[What the task asks]:
What you write should be an exact repeat of the lines from the one with "Viewport: 1380px width, 798px height." through the final line below, minus the pictures.

*** Data shown Section Begins ***

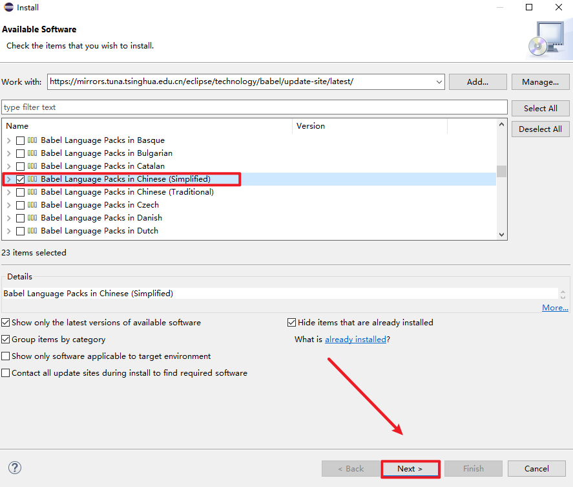The image size is (573, 487).
Task: Click the category icon beside Czech language pack
Action: click(32, 205)
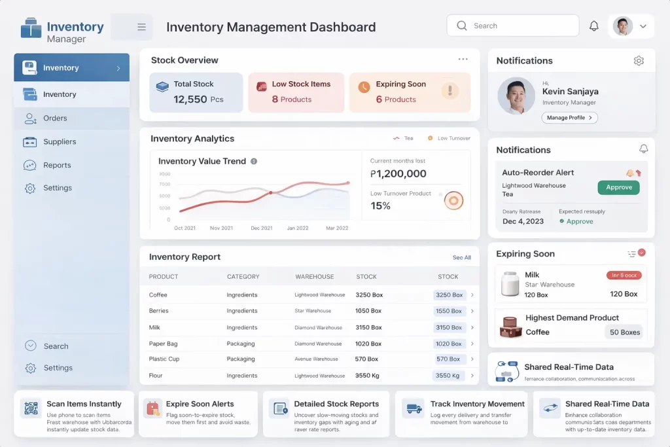This screenshot has height=447, width=670.
Task: Open the Stock Overview options menu
Action: coord(463,59)
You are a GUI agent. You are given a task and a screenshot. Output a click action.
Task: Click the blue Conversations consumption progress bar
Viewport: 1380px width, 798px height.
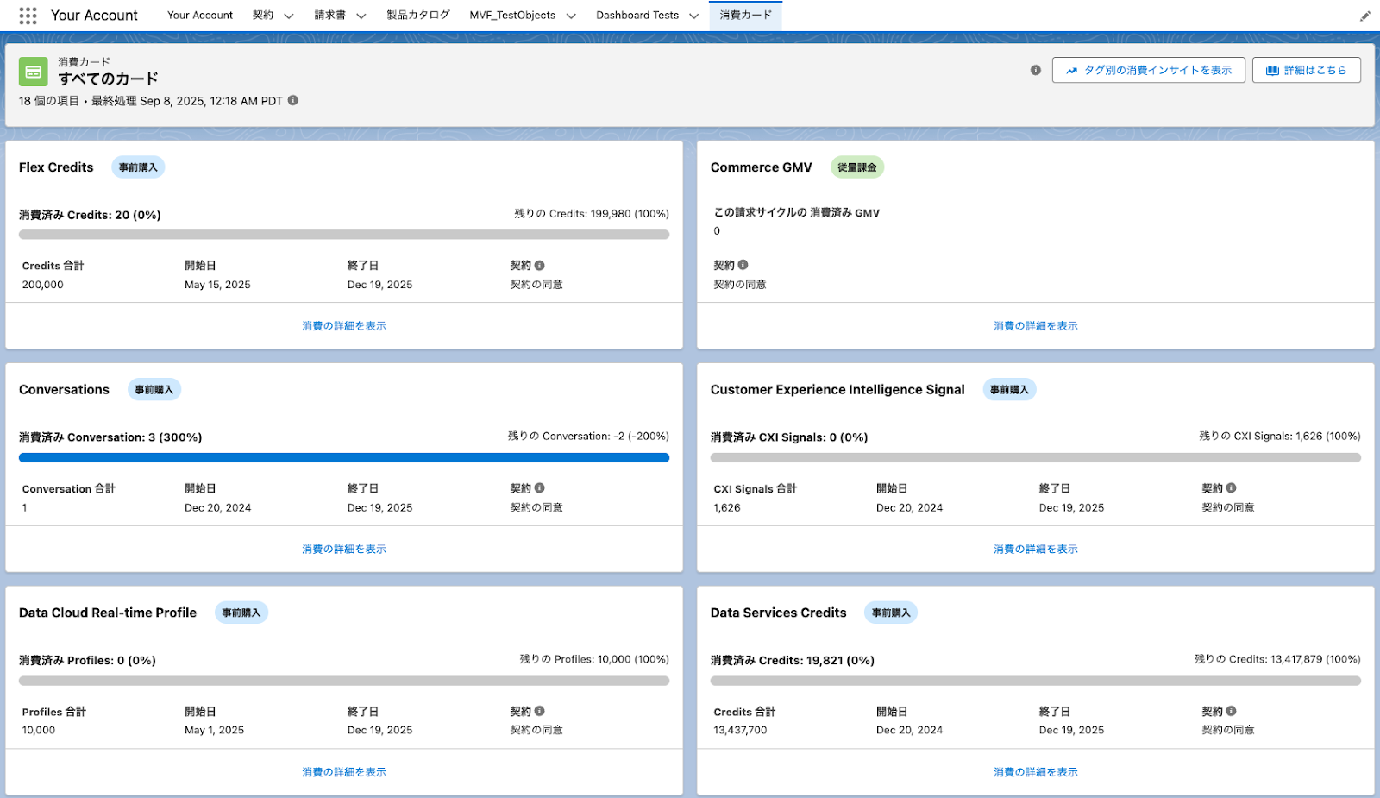tap(344, 458)
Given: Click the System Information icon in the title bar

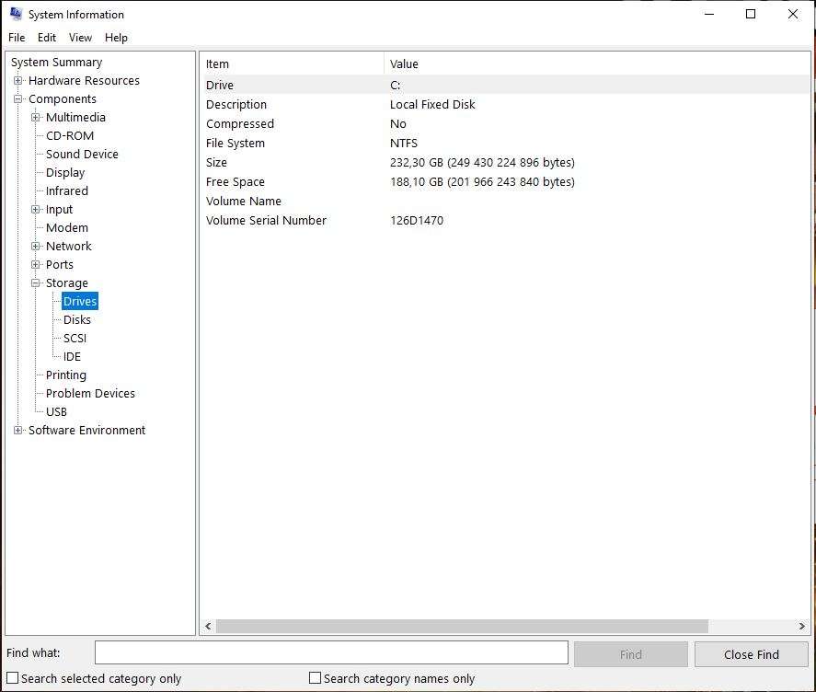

*** Data shown Section Ends ***

[Result]:
Viewport: 1380px width, 798px height.
tap(344, 458)
Given: Click the System Information icon in the title bar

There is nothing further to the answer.